Saturday, 27 July 2024

Venerable Indeed

Before the long haul north, the furthest I've been for twenty years, I spent some time with Bede and his History of the English Church and People. He lived up there, as did Aidan, Cuthbert and Alan Hull and as do Sean O'Brien and Rod Clements.
Of course it's up to us how we want to interpret reports of miracles, piety and other Christian propaganda but whether any of it is true or not it's beautiful in its way. Like Vasari's Lives of the Artists in which each biography expounds the rare talents of its subjects, all the bishops and holy men that Bede tells us about are paragons of devotion and one gets the impression that both Vasari and Bede are aching to say that each was uniquely so but are held back because the definition of 'unique' doesn't allow them. 
I know the feeling.
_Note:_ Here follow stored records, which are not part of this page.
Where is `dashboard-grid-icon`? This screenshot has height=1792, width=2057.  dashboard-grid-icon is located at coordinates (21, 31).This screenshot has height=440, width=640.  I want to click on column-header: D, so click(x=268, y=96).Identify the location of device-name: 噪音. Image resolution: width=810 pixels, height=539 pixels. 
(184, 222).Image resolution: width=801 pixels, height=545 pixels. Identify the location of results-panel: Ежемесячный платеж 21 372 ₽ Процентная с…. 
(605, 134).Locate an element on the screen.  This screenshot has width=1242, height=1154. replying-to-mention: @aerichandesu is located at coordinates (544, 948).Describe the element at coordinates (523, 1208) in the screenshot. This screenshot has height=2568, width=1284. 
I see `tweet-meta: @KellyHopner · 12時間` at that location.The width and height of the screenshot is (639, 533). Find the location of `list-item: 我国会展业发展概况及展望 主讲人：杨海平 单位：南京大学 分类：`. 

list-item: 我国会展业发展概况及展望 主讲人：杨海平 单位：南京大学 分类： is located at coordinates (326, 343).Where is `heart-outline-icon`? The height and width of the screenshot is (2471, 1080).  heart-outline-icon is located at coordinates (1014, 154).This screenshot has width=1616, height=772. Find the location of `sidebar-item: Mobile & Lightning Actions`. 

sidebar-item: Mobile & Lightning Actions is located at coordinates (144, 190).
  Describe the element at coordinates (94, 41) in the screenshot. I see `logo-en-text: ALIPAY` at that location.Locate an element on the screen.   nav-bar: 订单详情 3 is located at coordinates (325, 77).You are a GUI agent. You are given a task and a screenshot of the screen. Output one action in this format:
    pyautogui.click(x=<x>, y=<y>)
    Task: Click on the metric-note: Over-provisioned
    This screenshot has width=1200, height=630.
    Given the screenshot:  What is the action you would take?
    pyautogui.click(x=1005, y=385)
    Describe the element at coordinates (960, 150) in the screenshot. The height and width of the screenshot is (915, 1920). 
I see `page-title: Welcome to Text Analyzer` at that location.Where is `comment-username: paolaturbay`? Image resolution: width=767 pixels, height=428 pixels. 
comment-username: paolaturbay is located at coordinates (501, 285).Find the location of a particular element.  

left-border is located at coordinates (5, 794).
I'd like to say, at one time or another, that maybe 50 pieces of music are the best I've ever heard but you can only say such a thing about one of them.
What impressed most, though, was Bede's 'poetics'. He was more than 1200 years ahead of Robert Frost with the idea that 'poetry is what gets lost in translation' when reflecting on some lines by Caedmon that,
This is the general sense, but not the actual words that Caedmon sang in his dream; for verses, however masterly, cannot be translated literally from one language to another without losing much of their beauty and dignity.
 
By all means it would be insular of us to only read poems, or anything else, written in our own language but unless we are fluent in any others, we put all our trust in a translator to know the work of those who wrote in all the others but the 'poetry', the sound of it, is altered and so we can get a sense of it but never the whole effect.
I can't help thinking the point has been made here before, Frost notwithstanding, but Bede knew as much and, for me, that more than anything else, makes him venerable indeed.